● **GOAL**:
How many lines below contain the string "question"? Reply with the number alone.

+++ THE DATA +++

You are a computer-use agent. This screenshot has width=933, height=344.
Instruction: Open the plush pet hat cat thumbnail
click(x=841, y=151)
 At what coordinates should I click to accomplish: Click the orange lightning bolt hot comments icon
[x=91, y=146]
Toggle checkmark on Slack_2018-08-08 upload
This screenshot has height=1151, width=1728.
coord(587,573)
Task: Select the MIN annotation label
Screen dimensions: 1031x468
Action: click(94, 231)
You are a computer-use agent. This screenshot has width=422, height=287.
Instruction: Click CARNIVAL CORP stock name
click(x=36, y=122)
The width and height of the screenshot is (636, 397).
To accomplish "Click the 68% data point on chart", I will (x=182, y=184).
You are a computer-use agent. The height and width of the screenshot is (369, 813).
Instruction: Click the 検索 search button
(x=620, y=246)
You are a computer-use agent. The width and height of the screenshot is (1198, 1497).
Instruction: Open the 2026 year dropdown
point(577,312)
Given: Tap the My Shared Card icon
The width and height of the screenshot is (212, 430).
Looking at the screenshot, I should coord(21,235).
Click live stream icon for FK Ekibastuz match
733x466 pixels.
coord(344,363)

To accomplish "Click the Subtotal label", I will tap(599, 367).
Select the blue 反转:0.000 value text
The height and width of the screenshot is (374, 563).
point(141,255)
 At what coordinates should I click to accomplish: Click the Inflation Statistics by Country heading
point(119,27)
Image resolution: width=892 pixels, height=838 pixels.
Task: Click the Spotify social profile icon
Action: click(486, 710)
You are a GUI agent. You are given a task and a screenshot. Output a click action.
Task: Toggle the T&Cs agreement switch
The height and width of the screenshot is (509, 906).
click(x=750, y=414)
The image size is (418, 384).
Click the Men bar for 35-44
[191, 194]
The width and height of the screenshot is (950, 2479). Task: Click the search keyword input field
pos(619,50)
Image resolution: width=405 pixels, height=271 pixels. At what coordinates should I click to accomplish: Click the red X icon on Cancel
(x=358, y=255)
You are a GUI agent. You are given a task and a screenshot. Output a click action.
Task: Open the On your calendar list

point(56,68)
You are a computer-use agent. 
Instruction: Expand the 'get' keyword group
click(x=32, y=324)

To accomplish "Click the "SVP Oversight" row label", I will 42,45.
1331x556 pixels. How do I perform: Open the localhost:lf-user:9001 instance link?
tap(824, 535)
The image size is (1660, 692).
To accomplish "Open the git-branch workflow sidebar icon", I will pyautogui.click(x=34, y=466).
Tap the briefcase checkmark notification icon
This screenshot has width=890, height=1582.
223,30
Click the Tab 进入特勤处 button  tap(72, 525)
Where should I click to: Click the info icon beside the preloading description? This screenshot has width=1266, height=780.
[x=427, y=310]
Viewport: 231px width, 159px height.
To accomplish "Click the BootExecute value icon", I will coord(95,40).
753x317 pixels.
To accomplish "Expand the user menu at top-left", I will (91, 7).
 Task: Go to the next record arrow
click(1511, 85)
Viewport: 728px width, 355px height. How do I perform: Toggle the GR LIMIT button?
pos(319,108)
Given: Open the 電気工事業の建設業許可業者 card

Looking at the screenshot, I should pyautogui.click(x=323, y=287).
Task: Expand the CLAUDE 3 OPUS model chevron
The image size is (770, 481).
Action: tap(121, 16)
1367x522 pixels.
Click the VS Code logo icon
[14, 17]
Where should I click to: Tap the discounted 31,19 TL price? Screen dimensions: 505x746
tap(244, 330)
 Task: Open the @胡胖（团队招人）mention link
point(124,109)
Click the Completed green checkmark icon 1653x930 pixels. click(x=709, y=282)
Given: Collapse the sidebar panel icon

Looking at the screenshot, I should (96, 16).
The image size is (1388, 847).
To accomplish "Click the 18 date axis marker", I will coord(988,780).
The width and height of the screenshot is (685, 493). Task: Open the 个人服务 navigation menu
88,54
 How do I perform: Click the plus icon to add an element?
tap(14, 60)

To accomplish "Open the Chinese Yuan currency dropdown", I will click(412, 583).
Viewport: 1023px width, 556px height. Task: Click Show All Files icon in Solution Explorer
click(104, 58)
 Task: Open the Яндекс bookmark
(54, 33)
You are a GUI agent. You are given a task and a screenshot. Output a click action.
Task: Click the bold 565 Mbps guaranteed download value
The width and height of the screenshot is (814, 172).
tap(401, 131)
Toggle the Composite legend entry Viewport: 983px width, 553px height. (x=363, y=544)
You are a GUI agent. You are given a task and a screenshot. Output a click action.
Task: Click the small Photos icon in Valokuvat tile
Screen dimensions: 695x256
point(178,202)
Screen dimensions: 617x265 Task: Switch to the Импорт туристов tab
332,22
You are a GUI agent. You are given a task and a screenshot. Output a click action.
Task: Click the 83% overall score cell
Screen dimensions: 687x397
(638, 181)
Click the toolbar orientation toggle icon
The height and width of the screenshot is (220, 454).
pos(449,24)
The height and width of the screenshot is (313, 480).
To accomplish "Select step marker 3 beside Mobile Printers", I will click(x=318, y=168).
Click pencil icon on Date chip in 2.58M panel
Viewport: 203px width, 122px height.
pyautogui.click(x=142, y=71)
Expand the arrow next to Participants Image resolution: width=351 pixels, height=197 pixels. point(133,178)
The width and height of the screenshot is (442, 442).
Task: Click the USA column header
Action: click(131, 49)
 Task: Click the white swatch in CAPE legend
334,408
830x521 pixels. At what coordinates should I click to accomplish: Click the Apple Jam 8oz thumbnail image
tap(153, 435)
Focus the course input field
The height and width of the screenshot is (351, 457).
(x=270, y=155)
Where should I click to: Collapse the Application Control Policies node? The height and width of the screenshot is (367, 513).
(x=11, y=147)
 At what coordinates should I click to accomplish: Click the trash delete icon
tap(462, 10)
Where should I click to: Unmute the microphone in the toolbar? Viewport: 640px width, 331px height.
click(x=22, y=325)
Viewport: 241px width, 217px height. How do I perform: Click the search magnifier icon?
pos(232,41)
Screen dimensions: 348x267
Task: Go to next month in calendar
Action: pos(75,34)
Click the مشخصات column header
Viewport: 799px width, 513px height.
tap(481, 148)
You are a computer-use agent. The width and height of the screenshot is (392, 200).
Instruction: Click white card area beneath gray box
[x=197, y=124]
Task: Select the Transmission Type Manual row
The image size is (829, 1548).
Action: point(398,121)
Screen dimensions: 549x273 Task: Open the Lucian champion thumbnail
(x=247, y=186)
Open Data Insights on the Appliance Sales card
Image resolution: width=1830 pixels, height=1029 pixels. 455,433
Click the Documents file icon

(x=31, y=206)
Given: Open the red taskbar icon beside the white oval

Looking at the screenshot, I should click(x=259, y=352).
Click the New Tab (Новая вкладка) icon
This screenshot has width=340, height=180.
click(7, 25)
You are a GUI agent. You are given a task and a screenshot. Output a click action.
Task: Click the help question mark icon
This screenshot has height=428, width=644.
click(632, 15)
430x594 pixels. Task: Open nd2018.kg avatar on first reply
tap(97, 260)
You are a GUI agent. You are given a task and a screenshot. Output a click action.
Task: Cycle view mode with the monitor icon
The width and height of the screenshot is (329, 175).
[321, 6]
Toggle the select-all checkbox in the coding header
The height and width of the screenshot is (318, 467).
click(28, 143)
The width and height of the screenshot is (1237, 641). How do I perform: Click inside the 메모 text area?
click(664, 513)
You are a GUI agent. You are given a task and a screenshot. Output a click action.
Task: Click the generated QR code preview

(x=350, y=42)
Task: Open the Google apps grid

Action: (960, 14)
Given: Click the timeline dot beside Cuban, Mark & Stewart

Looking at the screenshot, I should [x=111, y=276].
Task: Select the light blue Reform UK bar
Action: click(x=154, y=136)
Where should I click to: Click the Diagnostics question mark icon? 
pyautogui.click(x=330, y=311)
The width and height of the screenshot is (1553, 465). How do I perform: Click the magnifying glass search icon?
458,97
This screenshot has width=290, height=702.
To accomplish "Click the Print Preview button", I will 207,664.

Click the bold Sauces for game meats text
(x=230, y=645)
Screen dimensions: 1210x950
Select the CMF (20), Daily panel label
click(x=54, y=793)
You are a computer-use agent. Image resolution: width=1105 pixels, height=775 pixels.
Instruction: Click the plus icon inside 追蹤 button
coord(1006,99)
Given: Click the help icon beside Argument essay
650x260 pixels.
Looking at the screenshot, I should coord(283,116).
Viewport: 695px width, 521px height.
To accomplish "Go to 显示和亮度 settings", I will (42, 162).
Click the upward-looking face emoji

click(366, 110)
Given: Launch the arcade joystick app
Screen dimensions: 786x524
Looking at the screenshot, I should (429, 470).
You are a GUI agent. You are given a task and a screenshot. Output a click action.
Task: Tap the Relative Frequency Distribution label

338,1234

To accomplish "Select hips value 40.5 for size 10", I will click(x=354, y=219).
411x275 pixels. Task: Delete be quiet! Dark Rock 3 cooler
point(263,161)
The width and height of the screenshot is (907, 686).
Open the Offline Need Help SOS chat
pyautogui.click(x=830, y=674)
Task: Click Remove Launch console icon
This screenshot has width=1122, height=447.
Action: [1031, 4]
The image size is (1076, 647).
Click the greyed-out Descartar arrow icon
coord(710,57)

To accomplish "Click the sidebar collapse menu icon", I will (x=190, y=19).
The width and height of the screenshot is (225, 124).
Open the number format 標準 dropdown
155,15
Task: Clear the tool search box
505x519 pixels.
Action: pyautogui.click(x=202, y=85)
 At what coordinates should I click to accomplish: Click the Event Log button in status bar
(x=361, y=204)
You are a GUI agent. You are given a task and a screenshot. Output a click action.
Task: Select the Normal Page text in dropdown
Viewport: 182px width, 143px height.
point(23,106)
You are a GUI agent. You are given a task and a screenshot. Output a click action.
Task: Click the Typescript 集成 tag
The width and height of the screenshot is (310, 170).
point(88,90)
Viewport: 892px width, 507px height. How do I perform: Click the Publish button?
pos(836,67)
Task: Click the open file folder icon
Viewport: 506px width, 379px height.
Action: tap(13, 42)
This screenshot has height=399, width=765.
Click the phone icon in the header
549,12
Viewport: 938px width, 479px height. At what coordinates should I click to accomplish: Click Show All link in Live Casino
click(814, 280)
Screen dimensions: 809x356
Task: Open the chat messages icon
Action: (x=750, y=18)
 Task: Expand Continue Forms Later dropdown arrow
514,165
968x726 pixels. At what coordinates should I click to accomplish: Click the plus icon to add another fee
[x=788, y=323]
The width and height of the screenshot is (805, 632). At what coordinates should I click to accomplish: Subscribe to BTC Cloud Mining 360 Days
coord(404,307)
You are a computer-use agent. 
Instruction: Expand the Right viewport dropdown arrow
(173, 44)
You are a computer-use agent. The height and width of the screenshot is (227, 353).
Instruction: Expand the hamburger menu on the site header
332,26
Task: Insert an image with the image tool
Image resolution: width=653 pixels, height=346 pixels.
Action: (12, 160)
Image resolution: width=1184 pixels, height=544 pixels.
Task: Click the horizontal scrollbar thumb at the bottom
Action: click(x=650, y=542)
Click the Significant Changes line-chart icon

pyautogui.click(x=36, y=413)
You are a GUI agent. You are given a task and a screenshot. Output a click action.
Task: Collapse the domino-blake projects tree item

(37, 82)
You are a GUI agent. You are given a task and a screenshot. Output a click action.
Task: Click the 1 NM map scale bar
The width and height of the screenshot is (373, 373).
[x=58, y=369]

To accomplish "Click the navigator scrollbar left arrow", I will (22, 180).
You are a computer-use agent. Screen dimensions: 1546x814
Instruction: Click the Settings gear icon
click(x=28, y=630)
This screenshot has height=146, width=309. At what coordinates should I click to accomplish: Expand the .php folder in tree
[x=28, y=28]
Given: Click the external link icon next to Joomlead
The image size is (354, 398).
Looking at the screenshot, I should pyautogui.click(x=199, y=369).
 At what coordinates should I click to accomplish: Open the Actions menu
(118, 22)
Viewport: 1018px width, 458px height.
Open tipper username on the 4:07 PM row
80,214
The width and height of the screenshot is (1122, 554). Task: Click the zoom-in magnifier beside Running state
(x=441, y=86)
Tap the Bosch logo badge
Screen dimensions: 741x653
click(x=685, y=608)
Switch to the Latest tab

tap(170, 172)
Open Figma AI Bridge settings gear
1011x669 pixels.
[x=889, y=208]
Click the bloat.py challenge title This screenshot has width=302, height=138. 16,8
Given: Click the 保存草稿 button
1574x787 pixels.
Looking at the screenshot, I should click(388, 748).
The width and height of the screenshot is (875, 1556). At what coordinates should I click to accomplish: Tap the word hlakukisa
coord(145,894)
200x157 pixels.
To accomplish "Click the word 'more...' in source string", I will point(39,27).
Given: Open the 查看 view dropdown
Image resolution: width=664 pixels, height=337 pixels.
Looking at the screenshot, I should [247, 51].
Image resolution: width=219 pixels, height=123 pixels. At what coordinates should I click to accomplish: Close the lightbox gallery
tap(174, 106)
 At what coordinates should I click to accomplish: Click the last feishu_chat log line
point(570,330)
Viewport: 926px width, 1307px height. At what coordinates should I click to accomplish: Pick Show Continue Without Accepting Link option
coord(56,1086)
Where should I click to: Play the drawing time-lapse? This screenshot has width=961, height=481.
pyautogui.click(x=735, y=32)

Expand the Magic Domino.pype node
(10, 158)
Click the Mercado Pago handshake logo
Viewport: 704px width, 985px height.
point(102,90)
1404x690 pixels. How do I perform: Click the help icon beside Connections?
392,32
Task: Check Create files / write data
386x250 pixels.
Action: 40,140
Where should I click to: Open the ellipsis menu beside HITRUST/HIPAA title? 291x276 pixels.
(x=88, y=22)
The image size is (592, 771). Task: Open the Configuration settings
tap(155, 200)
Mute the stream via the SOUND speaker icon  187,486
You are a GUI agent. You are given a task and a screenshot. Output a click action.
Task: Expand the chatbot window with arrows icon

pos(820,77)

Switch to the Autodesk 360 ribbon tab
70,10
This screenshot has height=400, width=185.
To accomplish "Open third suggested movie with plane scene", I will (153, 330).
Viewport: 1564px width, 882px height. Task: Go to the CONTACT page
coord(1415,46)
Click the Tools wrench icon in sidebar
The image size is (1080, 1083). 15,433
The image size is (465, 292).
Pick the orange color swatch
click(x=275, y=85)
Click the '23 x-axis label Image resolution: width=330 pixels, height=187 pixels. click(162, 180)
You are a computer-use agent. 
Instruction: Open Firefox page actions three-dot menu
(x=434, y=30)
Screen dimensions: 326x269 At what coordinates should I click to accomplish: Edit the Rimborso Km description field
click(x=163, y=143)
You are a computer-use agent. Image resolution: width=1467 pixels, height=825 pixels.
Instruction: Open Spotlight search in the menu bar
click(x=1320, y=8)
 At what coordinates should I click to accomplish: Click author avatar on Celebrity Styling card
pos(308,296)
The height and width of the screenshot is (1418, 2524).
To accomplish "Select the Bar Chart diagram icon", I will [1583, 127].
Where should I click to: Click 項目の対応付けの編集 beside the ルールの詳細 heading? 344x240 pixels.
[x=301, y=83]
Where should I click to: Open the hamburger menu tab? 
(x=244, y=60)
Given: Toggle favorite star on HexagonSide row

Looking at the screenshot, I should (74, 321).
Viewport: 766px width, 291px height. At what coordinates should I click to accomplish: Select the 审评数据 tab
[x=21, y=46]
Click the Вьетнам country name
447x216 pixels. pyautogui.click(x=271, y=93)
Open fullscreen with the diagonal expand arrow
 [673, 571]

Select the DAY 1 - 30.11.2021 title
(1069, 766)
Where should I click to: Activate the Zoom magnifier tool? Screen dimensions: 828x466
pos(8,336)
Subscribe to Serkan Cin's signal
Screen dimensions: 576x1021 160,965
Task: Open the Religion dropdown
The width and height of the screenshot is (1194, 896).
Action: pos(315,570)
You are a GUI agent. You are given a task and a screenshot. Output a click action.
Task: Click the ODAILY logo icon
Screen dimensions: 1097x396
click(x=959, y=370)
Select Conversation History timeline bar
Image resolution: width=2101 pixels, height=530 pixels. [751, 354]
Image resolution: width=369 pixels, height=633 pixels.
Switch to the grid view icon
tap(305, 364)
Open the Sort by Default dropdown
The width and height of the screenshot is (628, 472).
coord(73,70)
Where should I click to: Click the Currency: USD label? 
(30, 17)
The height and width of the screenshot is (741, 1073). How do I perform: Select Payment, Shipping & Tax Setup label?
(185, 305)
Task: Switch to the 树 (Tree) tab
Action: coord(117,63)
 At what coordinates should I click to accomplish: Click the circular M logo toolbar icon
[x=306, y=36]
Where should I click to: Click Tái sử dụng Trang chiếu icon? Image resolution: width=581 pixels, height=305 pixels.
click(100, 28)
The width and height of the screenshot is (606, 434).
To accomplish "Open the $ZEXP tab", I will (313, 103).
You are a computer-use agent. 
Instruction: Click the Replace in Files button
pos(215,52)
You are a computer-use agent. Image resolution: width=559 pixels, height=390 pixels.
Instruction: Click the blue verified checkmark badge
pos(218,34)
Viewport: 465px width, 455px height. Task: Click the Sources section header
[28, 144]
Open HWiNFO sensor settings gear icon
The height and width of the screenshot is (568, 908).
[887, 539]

+++

● **SOLUTION BELOW**:
2